== Short problem 1 ==
Put the records into a Markdown table with the columns "Row" and "Line", starting with the line that contains "Get coupon for" and going on through the line that contains "Action: tap(167, 72)". Leave out blank lines.

== Supplied passage ==
_ _ _ _

Understanding what and when decisions need to be made can help companies ensure a smooth MLP IPO process.

The number of master limited partnerships (MLPs) has grown significantly over the past five years, increasing from 59 in 2009 to over 100 in 2013. Currently, more than 30 MLPs are in the planning stages with numerous other companies considering the structure. Companies should evaluate several issues and complexities at four key points during the IPO process.

Generally companies face potential issues and complexities in clusters, which correspond to the various time periods in the initial public offering (IPO) process.

1. Evaluating the Pros and Cons of an MLP

Pros

  • Substantial cash proceeds from the initial public offering
  • Additional source of lower cost capital
  • Strong pricing environment for MLPs
  • Continued control of strategic assets
  • Possible valuation uplift for Sponsor
  • A vehicle to acquire third party assets on more competitive terms
  • Potential future value through incentive distribution rights (IDR) distributions

Cons

  • Subordination of retained equity interest
  • Requirement to distribute all available cash on a quarterly basis
  • Significant retail investor base
  • Managing conflicts of interest
  • Additional costs from running another public company (approximately $3 million per year)
  • Increased complexity in the organization
  • Risk of value loss during a period of rising interest rates
  • Possible taxable gain on transfers of assets from Sponsor to MLP
  • Difficulties in managing two shareholder constituencies (Sponsor and MLP)
  • Post-IPO indemnification obligations for environmental, title, tax and other matters

2. Considerations Prior to Initial Filing of Form F-1/S-1

General Business

  • Finalize business plan, including strengths, strategies and “IPO story”
  • Determine MLP accounting predecessor and prepare financial statements
  • Identify consents and/or amendments to loan agreements and other financing arrangements (existing Sponsor debt/new MLP debt)
  • Evaluate benefits of public vs. confidential filing (if an emerging growth company)

IPO Structure, Forecast and Asset Selection

  • Develop five year financial model
  • Evaluate structure of MLP (OPCO vs. traditional)
  • Evaluate structure of offering (primary and/or secondary; directed share program)
  • Develop preliminary determination of IPO size, target level of earnings before interest, taxes, depreciation and amortization (EBITDA) and forecasted available cash
  • Calculate estimated maintenance and replacement capital expenditures
  • Determine the tax shield
  • Identify assets and assess asset conveyance issues (consents, permits, etc.)

_ _ _ _

== Task inputs ==
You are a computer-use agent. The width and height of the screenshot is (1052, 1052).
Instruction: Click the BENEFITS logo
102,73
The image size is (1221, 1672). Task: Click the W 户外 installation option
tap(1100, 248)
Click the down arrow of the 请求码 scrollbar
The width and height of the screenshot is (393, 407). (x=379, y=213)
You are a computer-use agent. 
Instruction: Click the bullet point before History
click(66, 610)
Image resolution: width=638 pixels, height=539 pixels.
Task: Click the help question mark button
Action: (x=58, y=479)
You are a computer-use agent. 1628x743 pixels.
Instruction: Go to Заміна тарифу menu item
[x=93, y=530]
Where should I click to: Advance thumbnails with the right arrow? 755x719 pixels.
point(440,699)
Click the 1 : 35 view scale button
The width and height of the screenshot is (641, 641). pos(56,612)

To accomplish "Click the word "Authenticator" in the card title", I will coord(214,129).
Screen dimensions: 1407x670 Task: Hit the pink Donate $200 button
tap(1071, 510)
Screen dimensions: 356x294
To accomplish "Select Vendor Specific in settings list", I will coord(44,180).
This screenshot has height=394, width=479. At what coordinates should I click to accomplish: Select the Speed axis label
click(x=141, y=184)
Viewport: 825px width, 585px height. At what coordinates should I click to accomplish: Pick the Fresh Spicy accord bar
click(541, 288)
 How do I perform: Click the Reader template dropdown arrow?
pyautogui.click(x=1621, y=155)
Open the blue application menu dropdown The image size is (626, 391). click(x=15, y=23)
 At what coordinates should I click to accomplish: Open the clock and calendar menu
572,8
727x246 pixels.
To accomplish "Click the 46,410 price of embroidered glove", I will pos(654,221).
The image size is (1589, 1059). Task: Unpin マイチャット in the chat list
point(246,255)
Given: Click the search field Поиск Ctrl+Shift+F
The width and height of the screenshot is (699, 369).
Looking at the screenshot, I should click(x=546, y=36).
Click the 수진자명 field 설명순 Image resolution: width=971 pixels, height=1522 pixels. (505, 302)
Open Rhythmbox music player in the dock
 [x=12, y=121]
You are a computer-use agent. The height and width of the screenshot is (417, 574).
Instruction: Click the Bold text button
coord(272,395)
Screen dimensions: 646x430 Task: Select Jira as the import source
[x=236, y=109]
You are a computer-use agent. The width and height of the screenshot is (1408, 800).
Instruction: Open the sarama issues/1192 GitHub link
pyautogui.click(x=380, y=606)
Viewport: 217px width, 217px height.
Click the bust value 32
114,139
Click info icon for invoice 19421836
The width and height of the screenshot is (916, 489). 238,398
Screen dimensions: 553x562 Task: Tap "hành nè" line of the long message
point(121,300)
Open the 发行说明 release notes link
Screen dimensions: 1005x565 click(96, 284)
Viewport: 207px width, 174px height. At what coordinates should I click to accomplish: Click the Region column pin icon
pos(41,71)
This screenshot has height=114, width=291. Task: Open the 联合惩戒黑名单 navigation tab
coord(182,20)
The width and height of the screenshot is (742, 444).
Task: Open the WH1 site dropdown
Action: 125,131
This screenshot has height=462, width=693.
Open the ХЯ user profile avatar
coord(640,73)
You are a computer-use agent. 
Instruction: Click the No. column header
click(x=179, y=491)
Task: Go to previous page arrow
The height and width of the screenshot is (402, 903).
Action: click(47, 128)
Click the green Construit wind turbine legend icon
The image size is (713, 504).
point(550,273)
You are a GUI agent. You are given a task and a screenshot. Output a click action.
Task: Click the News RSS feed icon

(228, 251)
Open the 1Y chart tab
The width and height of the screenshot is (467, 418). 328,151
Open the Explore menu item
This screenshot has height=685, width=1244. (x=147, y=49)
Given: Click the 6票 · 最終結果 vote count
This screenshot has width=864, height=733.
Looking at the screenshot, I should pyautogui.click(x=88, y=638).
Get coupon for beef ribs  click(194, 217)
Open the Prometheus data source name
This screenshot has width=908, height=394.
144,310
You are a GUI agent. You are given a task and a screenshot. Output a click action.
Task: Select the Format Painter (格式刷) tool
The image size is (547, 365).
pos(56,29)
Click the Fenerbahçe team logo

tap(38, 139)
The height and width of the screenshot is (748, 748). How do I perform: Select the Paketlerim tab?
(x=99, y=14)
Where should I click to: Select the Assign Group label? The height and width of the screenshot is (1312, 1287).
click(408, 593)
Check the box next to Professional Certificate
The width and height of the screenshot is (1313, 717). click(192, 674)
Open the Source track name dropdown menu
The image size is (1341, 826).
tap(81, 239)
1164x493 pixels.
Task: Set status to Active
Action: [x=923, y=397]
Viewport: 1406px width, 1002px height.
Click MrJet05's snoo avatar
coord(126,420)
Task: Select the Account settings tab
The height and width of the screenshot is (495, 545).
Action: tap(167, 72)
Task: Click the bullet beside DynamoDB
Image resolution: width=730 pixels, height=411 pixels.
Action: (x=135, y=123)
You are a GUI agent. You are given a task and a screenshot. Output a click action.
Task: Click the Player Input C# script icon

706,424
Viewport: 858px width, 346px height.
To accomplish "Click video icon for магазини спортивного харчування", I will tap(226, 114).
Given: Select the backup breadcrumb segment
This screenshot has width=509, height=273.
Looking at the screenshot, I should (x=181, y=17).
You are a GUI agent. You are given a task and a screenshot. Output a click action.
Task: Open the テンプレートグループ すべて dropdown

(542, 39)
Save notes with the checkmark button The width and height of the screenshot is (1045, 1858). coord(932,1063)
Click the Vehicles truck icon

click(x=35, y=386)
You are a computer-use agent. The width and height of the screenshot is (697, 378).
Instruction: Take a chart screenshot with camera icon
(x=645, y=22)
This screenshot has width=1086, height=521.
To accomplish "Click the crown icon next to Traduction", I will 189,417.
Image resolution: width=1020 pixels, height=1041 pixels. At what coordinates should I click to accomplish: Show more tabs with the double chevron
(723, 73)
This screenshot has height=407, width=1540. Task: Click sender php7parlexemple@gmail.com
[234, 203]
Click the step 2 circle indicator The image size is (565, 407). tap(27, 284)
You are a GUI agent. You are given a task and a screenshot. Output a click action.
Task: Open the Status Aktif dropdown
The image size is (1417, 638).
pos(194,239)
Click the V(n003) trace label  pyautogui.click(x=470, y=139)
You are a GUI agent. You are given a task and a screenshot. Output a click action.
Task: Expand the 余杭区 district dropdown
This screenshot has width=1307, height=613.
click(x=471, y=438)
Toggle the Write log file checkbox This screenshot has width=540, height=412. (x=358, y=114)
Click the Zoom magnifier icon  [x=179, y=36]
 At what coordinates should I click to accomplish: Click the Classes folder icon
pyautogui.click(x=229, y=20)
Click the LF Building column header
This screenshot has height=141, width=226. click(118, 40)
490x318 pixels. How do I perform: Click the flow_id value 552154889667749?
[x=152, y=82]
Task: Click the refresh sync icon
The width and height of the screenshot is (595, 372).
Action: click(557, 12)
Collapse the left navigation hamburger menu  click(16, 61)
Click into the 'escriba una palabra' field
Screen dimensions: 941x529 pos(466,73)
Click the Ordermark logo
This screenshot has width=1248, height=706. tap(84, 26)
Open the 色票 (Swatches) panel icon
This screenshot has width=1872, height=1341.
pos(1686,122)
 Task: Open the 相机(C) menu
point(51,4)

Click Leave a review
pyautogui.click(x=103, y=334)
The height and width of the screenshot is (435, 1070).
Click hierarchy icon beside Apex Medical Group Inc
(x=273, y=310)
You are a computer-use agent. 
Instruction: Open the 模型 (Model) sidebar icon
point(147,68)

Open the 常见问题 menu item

_ _ _ _

== Short problem 2 ==
Rewrite the MLP IPO text starting with "General Business" and going on through "directed share program)", changing "confidential filing" to "draft filing".

== Full answer 1 ==
| Row | Line |
|---|---|
| 1 | Get coupon for beef ribs  click(194, 217) |
| 2 | Open the Prometheus data source name |
| 3 | This screenshot has width=908, height=394. |
| 4 | 144,310 |
| 5 | You are a GUI agent. You are given a task and a screenshot. Output a click action. |
| 6 | Task: Select the Format Painter (格式刷) tool |
| 7 | The image size is (547, 365). |
| 8 | pos(56,29) |
| 9 | Click the Fenerbahçe team logo |
| 10 | tap(38, 139) |
| 11 | The height and width of the screenshot is (748, 748). How do I perform: Select the Paketlerim tab? |
| 12 | (x=99, y=14) |
| 13 | Where should I click to: Select the Assign Group label? The height and width of the screenshot is (1312, 1287). |
| 14 | click(408, 593) |
| 15 | Check the box next to Professional Certificate |
| 16 | The width and height of the screenshot is (1313, 717). click(192, 674) |
| 17 | Open the Source track name dropdown menu |
| 18 | The image size is (1341, 826). |
| 19 | tap(81, 239) |
| 20 | 1164x493 pixels. |
| 21 | Task: Set status to Active |
| 22 | Action: [x=923, y=397] |
| 23 | Viewport: 1406px width, 1002px height. |
| 24 | Click MrJet05's snoo avatar |
| 25 | coord(126,420) |
| 26 | Task: Select the Account settings tab |
| 27 | The height and width of the screenshot is (495, 545). |
| 28 | Action: tap(167, 72) |

== Full answer 2 ==
General Business

  • Finalize business plan, including strengths, strategies and “IPO story”
  • Determine MLP accounting predecessor and prepare financial statements
  • Identify consents and/or amendments to loan agreements and other financing arrangements (existing Sponsor debt/new MLP debt)
  • Evaluate benefits of public vs. draft filing (if an emerging growth company)

IPO Structure, Forecast and Asset Selection

  • Develop five year financial model
  • Evaluate structure of MLP (OPCO vs. traditional)
  • Evaluate structure of offering (primary and/or secondary; directed share program)